Ah, it's obvious now someone explains it to me (there I was thinking the difference was some sort of typo on Surefire's behalf - doh!)

Let me wade in and say I don't think 80 lumens is pitiful. Personally, I'd rather have the runtime - even if it resulted in slightly less light. IMO a plastic bodied light is a utility light, and would rather have a tougher, dependable light than something that might not work again if I dropped it on the floor.

EDIT: I did not mean to imply that Wolf Eyes lights or modules would fail if dropped, as, from what I've read they are every bit as tough as Surefire. I was thinking more of reports I've seen of other makes.


----------



## WildChild (Aug 3, 2007)

*Re: G2 incan versus G2 LED*

I still got the Cree E2L even if it's only 45 lumens! It only looks as bright as my L0D-CE on high with NiMH (ceiling bounce test - and I think the L0D-CE has been tested around 45 lumens by flashlightreviews.com) but the 9h flat regulation is impressing! I also have bright lights (L2D-CE/Maglite 2D Cree modded driven at 1A) and I'm waiting for another (Wolf-Eyes Defender II 170 lumens) but brighter is not always better. 

My guess is that the G2L and 6PL will run under flat regulation for maybe 4-5h, then diminishing till 11-12h based on the E2L 9h flat regulation then diminishing (16h total advertized runtime).


----------



## Size15's (Aug 3, 2007)

*Re: G2 incan versus G2 LED*

Remember that the P60L is the LED version of the P60 so the output is going to be similar - it so happens that doing this results in much longer runtime.
Feedback to SureFire tells them that users want longer runtime - not higher output so the LED versions of the 6P and G2 do exactly what the market want.

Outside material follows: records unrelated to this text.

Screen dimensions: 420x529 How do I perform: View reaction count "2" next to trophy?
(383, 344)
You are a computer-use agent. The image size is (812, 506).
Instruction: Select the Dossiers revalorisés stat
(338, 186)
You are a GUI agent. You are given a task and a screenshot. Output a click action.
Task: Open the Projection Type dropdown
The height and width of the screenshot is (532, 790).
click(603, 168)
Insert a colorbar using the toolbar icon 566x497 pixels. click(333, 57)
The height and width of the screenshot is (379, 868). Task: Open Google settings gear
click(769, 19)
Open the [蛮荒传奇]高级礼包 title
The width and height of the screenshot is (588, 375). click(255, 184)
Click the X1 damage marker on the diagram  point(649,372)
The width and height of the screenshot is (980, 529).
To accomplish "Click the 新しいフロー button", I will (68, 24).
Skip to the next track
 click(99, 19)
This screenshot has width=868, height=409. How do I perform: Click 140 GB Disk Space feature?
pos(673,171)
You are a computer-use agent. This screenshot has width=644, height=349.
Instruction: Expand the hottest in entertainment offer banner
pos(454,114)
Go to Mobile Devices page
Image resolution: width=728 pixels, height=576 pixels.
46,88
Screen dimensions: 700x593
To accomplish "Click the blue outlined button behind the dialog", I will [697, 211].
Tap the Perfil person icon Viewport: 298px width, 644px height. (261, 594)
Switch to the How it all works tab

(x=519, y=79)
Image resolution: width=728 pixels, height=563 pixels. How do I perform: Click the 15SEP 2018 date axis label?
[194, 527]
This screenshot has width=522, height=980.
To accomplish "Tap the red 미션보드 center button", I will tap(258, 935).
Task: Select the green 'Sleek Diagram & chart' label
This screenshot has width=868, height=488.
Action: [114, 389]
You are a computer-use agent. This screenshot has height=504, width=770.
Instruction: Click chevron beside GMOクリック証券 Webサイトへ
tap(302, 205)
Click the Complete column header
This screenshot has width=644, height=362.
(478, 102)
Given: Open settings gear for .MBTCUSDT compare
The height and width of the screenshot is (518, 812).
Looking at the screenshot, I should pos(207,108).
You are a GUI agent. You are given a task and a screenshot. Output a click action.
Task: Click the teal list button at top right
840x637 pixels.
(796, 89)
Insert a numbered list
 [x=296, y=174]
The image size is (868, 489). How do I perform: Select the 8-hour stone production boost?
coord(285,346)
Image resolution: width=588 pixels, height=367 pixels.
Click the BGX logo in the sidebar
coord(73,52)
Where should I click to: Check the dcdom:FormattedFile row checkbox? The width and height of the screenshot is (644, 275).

If SureFire wanted to making a higher output version then perhaps they'd have called it the P61L. Perhaps SureFire are not as aware of customer demand for a higher output version?

Al


----------



## MattK (Aug 3, 2007)

FYI - 6PL's and G2L's should be in stock around next Wednesday.


----------



## jlomein (Aug 3, 2007)

I haven't been keeping up with the P60L news, has there been any talk about Protected 3.7V Li-Ion cells being compatible?


----------



## dmz (Aug 3, 2007)

Does it have a clickie?


----------



## bigfoot (Aug 3, 2007)

Surefire 6P LED offered at TAD Gear:

http://tadgear.com/x-treme gear/flashlights main/surefire_6p_led.htm


----------



## bhartke (Aug 4, 2007)

*Re: G2 incan versus G2 LED*

I just received my g2 led from LAPolice gear. I also have a standard g2. Led version uses the seoul led ( note I had to call surefire to verify this, as many had mentioned it had the cree) and produces 80 lumens ( per surefire). I have not tested them but have found the led model to be very bright with quite a "hot spot" in the center. Not as flooding as the incan. Thats all to report as I just got it today  I still like them both!


----------



## flash_bang (Aug 4, 2007)

*Re: G2 incan versus G2 LED*



Size15's said:


> Remember that the P60L is the LED version of the P60 so the output is going to be similar - it so happens that doing this results in much longer runtime.
> Feedback to SureFire tells them that users want longer runtime - not higher output so the LED versions of the 6P and G2 do exactly what the market want.
> 
> If SureFire wanted to making a higher output version then perhaps they'd have called it the P61L. Perhaps SureFire are not as aware of customer demand for a higher output version?
> ...


will there be a P60L drop in for those who have incans and want to switch? 
thanks,
Flash


----------



## Size15's (Aug 4, 2007)

dmz said:


> Does it have a clickie?


No.
The 'L' versions of the standard lights are simply LED versions of the standard lights - 
The G2L is a G2 with a P60L instead of a P60.
The 6PL is a 6P with a P60L instead of a P60.


----------



## Size15's (Aug 4, 2007)

*Re: G2 incan versus G2 LED*



flash_bang said:


> will there be a P60L drop in for those who have incans and want to switch?
> thanks,
> Flash


In time I have no doubt but remember that SureFire likes to release whole flashlights first before releasing new components as accessories so I would suggest getting a G2L unless you are in no rush and can wait for an unknown length of time.

Al


----------



## Phaserburn (Aug 4, 2007)

G2L price?


----------



## rookie (Aug 4, 2007)

Phaserburn said:


> G2L price?



$65 for the G2L and $85 for the 6PL :thumbsup:


----------



## Neil (Aug 4, 2007)

*Re: G2 incan versus G2 LED*

Does anyone have any information on rechargeable options for this, an the 6pL yet? If we were able to use rechargeable, this would be a big incentive for me to buy this great new light!


----------



## Illum (Aug 4, 2007)

*Re: G2 incan versus G2 LED*



Neil said:


> Does anyone have any information on rechargeable options for this, an the 6pL yet? If we were able to use rechargeable, this would be a big incentive for me to buy this great new light!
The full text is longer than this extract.